Circulating microparticles are associated with plaque burden and cause eNOS uncoupling in patients with carotid atherosclerosis.

The study aimed to evaluate the correlation of different microparticle (MP) phenotypes with plaque burden and their diagnostic value and preliminarily explore the role of MPs in atherosclerosis (AS). Carotid intima-media thickness (CIMT) and maximal plaque area in 23 patients with carotid atherosclerosis (CAS) and 22 healthy subjects were measured by ultrasound. Transmission electron microscopy, nanoparticle tracking analysis and western blot were used to identify MPs. Flow cytometry assay measured absolute number of MPs, and receiver operating characteristic (ROC) analysis was used to assess the relationship between plaque burden and MPs.

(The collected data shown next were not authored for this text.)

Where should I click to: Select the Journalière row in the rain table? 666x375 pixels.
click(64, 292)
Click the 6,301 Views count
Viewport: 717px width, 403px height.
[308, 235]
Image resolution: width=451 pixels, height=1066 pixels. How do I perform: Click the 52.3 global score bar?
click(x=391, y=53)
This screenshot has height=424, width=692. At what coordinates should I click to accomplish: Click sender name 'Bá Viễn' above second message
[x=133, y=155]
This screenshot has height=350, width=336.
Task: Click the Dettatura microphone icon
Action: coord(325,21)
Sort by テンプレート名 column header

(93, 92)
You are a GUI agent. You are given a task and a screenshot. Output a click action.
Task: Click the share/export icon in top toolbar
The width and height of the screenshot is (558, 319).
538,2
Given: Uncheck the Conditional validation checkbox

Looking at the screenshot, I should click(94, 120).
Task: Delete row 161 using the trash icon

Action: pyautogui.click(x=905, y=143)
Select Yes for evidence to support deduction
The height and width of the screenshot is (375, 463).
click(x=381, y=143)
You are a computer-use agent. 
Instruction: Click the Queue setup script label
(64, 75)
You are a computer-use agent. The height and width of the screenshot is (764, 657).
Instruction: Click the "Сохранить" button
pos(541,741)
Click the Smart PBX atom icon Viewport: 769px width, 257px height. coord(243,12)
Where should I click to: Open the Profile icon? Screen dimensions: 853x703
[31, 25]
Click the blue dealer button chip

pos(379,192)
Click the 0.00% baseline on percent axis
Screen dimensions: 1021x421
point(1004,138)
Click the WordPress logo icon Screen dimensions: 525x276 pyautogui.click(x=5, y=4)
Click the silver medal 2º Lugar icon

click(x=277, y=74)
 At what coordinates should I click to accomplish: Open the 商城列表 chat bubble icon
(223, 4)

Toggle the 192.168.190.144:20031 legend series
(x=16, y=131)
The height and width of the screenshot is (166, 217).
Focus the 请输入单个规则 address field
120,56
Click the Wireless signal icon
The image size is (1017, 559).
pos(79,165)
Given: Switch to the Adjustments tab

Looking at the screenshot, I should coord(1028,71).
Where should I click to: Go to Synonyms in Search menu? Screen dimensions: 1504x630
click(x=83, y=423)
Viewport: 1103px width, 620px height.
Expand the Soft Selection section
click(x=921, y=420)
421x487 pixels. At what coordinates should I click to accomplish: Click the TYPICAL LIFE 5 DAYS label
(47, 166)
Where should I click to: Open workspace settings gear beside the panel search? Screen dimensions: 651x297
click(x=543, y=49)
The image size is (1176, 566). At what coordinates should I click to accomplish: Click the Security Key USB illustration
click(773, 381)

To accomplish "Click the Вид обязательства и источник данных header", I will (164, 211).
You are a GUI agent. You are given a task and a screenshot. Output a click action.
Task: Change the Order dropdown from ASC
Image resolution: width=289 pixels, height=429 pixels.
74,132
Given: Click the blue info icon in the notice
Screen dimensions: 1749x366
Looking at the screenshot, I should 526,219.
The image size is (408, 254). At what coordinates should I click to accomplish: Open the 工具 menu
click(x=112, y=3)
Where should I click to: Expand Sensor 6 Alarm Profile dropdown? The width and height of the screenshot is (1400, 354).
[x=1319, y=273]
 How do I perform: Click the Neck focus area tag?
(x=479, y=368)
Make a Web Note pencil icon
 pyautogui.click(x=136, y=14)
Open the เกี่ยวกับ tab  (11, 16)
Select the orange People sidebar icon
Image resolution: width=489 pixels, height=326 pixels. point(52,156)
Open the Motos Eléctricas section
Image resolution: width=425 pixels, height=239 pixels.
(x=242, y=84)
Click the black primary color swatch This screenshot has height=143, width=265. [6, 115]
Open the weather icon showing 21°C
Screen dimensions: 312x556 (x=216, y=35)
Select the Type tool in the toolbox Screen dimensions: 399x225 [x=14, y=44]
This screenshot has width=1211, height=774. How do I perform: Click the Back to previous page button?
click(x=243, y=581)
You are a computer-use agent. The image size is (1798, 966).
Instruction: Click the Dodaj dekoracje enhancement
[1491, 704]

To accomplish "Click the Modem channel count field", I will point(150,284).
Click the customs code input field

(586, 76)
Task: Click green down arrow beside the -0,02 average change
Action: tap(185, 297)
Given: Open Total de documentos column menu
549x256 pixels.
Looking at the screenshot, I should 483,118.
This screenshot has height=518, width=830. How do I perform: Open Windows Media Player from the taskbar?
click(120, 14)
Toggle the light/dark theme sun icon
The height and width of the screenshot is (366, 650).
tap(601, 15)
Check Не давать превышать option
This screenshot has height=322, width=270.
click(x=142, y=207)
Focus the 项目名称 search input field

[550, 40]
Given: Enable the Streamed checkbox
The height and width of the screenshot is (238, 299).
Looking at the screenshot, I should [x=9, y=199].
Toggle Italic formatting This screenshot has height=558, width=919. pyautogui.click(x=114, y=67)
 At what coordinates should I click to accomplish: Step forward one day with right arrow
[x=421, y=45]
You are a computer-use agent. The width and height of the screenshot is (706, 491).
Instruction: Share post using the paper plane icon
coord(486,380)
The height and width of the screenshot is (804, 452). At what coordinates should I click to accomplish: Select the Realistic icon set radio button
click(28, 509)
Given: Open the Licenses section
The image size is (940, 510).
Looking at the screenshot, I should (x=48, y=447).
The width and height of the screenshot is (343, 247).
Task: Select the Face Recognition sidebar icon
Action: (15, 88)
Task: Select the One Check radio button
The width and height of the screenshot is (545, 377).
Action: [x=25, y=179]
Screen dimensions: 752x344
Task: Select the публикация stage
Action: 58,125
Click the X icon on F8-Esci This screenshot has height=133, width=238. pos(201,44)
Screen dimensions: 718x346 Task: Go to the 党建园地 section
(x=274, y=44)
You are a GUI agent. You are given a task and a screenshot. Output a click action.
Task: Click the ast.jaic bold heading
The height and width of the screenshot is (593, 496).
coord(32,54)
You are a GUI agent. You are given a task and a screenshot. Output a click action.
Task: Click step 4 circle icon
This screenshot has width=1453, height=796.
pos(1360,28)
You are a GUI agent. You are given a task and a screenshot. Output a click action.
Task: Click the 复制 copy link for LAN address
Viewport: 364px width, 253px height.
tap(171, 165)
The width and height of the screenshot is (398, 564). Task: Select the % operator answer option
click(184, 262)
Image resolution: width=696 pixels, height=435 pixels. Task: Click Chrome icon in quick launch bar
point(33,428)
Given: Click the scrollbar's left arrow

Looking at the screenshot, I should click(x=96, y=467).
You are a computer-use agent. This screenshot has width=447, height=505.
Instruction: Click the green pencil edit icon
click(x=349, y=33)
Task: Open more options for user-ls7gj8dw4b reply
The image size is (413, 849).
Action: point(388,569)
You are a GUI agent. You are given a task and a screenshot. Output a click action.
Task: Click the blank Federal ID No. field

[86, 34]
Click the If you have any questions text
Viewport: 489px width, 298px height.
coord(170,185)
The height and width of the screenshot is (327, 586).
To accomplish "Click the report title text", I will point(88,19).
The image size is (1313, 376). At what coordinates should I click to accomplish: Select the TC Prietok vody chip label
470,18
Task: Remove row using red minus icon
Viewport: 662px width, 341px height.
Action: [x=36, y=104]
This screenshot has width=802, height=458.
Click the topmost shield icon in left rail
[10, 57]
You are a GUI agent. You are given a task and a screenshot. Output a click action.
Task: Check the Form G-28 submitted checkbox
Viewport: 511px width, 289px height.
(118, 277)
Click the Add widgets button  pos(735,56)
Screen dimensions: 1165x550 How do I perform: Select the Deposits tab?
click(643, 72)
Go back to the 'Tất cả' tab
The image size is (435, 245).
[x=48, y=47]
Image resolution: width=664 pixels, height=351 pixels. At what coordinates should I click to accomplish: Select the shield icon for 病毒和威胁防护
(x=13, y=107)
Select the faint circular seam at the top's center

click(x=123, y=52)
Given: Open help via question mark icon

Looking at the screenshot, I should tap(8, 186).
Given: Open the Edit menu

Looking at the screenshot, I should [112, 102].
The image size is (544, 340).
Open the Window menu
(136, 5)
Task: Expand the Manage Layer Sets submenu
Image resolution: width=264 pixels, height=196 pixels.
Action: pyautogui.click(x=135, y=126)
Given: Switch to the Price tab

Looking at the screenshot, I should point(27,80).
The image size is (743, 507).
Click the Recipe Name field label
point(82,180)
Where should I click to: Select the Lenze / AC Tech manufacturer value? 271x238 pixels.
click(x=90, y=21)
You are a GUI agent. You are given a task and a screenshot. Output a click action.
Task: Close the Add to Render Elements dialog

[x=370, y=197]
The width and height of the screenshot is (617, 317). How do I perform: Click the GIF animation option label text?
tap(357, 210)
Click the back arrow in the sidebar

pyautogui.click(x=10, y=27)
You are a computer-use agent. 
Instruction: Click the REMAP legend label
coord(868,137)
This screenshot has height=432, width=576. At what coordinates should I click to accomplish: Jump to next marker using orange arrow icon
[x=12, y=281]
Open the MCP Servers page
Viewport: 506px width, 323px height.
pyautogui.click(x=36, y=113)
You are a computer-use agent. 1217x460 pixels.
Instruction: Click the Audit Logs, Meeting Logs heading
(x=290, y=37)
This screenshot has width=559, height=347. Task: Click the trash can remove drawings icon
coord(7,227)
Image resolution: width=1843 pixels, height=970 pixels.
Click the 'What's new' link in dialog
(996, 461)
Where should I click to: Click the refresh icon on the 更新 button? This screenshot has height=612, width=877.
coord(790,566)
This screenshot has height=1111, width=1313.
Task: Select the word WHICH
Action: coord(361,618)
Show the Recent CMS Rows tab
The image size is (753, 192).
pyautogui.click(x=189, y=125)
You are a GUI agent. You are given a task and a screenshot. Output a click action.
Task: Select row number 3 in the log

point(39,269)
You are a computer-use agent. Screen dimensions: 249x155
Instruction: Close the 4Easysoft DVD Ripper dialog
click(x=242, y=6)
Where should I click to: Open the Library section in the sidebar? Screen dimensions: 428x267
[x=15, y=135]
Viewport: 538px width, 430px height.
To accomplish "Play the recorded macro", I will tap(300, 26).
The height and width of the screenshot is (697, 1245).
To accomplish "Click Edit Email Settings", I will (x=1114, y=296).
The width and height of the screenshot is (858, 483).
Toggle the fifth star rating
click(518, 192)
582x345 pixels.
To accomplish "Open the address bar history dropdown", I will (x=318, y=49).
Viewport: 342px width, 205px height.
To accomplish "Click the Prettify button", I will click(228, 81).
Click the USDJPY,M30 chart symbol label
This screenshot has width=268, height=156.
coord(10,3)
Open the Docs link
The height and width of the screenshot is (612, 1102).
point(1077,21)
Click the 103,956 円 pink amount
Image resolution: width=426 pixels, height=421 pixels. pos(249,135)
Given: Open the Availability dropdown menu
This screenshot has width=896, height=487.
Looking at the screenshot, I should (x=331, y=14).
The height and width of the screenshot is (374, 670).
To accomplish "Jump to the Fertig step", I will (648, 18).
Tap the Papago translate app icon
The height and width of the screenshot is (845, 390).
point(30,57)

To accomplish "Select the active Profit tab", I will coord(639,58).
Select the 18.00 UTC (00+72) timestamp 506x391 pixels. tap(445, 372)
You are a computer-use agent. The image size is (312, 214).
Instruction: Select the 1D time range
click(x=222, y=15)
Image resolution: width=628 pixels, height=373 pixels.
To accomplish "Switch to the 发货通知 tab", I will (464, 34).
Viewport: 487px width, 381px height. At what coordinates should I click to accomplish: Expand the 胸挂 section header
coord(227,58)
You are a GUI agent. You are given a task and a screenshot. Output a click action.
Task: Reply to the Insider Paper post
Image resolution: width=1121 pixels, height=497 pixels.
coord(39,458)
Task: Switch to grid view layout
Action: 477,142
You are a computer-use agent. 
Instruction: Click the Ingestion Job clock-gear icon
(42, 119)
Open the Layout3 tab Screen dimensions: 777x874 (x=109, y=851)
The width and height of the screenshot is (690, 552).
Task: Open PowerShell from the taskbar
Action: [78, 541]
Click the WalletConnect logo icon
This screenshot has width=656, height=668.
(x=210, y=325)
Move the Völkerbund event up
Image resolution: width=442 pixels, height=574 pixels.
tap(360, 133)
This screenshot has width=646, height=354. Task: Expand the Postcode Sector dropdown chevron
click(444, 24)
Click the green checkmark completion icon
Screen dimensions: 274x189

To study the preliminary mechanism of MPs in AS, MPs were administered to 32 male Kunming mice, which were randomly divided into control, CAS, healthy, and tetrahydrobiopterin (BH4) groups. Hematoxylin-eosin staining, immunohistochemistry staining, and Western blot were adopted to detect relevant indexes 24 h after the injection. The plasma levels of CD45 leukocyte-derived microparticle (LMP), CD11a LMP, CD11a/CD45 LMP, and CD31/CD42b platelet-derived microparticle (PMP) in CAS patients were significantly higher than those in healthy subjects, and were positively correlated with the maximal plaque area. Moreover, the levels of CD11a LMP, CD11a/CD45 LMP were also positively correlated with CIMT. The area under the ROC curve of the four MPs was 0.689, 0.747, 0.741, and 0.701, respectively. Compared with healthy subjects, MPs from CAS patients resulted in a significantly lower expression of endothelial nitric oxide synthase (eNOS) dimer/monomer, and BH4 could improve eNOS uncoupling. Moreover, the level of VCAM-1 in intima in the CAS group was significantly higher than in the other three groups. CD11a LMP and CD11a/CD45 LMP might be potential biomarkers for CAS prediction. BH4-related eNOS uncoupling occurs in CAS patients, and circulating MPs from them lead to endothelial dysfunction through eNOS uncoupling.